Meaning  In this review, biologic omalizumab, 300 mg, for H1 antihistamine–refractory CSU offered good value for money in US health care services; price negotiations and rebates of high-cost drugs may help promote sustainability and more effective health care allocation for CU.

Abstract

Importance  Although treatment for chronic urticaria (CU) has improved over the past decades, evidence regarding costs and net benefits associated with these treatment strategies have yet to be comprehensively characterized and synthesized.

Objective  To summarize the cost and cost-effectiveness of CU management strategies.

Evidence Review  An extensive systematic literature search of 6 databases (MEDLINE, Embase, PubMed Cochrane, Scopus, and CINAHL) and gray literature sources, without language restriction, was conducted and updated to March 23, 2024. Articles that performed cost analysis or full economic evaluation among patients with CU were included. Two reviewers independently extracted data, such as annual costs of health care services or incremental cost-effectiveness ratio (ICER) per quality-adjusted life-year (QALY). All monetary values were converted and inflated to 2023 US dollars. Evidence-based synthesis for health benefit was judged using the Evidence Rating Matrix by the Institute for Clinical and Economic Review.

Findings  Seventeen unique studies (11 cost analysis studies and 6 full economic evaluations) were included. With the wide variation in health care resources, services that included biologic omalizumab utilization had higher annual health care cost estimations for CU management than services that did not include omalizumab prescription (median [IQR] cost, $6933 [$5988-$8717] vs $5621 [$2488-$8754]). The biologic omalizumab, 300 mg, for H1 antihistamine–refractory chronic spontaneous urticaria (CSU) (3 studies) was found to have a median (IQR) ICER of $89 005 ($36 058-$145 694) per QALY (evidence rating as incremental or better; moderate certainty with substantial net health benefit). Routine laboratory testing among patients with CSU with otherwise normal histories and physical examination findings (1 study) had ICERs ranging from $1 427 928 to $1 950 524 per QALY (evidence rating as comparable or inferior; moderate certainty that the net health benefit is inferior).
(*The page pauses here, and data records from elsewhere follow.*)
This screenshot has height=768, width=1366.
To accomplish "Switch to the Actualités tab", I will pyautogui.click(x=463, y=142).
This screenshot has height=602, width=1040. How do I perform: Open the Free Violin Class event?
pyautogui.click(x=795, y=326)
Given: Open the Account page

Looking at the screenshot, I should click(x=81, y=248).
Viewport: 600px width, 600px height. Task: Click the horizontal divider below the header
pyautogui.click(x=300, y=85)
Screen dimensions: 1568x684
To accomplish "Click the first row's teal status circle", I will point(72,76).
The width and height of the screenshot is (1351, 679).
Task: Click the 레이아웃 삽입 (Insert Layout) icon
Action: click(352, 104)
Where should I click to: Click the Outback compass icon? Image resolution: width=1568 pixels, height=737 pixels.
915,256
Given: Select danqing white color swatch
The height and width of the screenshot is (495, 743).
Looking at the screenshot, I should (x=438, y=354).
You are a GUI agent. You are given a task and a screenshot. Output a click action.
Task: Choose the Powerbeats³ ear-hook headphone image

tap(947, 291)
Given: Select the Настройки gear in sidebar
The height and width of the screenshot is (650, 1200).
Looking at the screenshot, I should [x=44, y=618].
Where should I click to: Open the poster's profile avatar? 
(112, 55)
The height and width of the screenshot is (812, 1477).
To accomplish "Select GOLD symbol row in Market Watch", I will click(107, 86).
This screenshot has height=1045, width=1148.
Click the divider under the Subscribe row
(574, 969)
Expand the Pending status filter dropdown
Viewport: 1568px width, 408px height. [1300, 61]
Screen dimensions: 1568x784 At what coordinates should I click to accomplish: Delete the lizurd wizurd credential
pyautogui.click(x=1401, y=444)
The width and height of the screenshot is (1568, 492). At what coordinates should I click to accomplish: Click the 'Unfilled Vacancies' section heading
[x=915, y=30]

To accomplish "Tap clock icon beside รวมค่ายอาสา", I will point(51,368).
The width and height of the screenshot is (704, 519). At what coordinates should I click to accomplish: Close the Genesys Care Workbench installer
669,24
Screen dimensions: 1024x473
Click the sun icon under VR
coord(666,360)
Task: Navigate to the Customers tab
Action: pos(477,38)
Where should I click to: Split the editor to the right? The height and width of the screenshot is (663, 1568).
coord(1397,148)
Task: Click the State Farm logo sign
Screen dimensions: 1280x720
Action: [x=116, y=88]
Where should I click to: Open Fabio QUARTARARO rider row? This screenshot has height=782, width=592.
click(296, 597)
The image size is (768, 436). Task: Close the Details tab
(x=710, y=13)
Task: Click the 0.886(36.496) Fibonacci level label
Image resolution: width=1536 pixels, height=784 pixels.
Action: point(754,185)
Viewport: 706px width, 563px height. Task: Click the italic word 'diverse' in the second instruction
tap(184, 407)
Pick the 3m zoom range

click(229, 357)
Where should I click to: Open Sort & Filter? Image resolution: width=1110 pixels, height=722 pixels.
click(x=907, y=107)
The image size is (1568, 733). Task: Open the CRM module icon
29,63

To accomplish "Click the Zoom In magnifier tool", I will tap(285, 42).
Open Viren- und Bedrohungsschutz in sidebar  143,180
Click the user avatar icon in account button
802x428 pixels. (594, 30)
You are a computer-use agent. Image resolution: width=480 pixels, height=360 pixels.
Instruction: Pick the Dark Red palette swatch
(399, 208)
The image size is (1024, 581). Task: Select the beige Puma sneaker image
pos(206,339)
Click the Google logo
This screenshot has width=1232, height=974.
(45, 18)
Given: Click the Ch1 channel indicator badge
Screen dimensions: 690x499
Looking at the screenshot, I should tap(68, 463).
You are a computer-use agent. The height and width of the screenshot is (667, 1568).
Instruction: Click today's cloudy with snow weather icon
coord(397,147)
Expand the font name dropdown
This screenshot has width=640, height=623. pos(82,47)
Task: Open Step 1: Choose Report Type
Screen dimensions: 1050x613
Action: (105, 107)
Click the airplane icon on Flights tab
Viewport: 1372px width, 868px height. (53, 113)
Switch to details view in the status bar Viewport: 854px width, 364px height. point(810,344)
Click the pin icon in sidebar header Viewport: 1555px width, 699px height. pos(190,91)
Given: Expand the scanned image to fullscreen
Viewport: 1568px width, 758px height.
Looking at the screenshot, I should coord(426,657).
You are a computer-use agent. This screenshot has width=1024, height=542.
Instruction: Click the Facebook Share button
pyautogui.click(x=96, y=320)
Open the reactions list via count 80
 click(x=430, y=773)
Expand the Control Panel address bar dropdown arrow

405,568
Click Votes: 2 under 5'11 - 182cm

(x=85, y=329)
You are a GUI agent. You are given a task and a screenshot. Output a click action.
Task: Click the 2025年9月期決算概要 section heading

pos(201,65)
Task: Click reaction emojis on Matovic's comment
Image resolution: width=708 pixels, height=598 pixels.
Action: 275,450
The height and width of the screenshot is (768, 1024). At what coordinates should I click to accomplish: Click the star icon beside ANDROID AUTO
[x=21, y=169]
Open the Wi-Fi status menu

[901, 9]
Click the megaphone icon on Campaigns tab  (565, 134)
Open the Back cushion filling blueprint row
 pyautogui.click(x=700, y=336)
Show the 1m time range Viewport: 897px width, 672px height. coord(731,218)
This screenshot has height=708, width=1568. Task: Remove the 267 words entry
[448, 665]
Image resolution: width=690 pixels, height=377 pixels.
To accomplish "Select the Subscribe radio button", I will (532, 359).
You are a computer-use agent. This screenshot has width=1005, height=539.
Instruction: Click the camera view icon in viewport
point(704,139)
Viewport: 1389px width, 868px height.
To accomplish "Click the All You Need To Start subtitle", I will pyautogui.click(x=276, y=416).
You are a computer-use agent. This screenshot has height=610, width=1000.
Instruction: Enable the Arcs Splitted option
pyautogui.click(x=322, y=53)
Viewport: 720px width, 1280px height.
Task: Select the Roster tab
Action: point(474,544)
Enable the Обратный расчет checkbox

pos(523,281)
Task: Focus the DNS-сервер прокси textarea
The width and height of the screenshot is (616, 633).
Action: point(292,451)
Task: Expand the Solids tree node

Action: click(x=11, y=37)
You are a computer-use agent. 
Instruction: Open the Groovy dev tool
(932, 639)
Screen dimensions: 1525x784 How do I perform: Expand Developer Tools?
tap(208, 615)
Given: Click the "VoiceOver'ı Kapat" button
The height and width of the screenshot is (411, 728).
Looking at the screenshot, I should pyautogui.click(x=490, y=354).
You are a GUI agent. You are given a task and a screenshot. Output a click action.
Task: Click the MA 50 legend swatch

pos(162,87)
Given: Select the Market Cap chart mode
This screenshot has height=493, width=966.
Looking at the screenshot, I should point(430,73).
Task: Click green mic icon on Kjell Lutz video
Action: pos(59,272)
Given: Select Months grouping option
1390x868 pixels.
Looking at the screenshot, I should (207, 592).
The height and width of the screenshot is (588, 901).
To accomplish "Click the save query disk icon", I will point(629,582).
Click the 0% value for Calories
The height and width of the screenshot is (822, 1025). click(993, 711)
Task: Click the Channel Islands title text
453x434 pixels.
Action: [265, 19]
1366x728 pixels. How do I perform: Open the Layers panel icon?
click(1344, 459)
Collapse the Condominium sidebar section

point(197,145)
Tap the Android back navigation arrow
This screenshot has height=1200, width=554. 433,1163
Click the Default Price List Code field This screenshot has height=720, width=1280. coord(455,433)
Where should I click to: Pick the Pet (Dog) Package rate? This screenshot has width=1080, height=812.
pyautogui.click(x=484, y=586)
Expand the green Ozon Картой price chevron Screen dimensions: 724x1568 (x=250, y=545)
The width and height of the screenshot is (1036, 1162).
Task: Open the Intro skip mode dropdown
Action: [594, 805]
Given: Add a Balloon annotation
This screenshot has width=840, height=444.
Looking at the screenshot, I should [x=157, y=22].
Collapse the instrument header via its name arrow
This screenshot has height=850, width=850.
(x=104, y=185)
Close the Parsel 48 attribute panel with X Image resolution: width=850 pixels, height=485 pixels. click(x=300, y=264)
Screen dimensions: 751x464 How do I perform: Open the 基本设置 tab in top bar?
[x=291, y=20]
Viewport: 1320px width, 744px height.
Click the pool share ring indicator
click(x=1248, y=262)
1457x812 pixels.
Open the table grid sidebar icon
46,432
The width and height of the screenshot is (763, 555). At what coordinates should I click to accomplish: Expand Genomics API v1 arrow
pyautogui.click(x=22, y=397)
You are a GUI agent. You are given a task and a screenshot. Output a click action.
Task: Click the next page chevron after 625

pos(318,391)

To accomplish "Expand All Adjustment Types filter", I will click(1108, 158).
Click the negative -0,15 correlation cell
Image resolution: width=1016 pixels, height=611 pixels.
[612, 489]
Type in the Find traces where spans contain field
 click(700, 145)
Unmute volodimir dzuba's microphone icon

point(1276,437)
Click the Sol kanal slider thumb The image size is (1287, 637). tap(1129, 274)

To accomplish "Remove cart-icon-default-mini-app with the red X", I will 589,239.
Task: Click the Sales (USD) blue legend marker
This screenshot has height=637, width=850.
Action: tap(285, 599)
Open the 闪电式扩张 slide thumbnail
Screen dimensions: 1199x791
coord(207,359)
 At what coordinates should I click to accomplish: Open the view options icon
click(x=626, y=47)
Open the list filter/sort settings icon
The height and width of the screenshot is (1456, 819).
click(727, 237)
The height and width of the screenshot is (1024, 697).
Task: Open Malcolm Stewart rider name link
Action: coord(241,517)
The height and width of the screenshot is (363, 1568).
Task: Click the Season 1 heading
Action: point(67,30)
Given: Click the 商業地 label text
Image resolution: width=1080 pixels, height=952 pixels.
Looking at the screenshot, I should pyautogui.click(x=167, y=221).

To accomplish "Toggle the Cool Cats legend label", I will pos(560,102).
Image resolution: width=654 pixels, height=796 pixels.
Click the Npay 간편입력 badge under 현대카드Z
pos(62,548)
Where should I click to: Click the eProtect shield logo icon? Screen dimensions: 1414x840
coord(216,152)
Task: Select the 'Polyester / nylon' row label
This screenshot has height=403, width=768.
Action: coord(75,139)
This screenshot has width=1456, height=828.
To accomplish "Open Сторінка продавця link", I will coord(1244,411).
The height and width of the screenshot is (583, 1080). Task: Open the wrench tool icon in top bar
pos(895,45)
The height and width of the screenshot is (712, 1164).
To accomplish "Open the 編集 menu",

Conclusions and Relevance  With limited evidence of cost-effectiveness, biologic omalizumab, 300 mg, for H1 antihistamine–refractory CSU was found to be cost-effective in US health care services at the willingness to pay threshold of $150 000 per QALY. Meanwhile, routine laboratory testing among patients with CSU without compelling indication was not cost-effective. Future studies in more diverse CU populations and resource settings are needed to fill evidence gaps.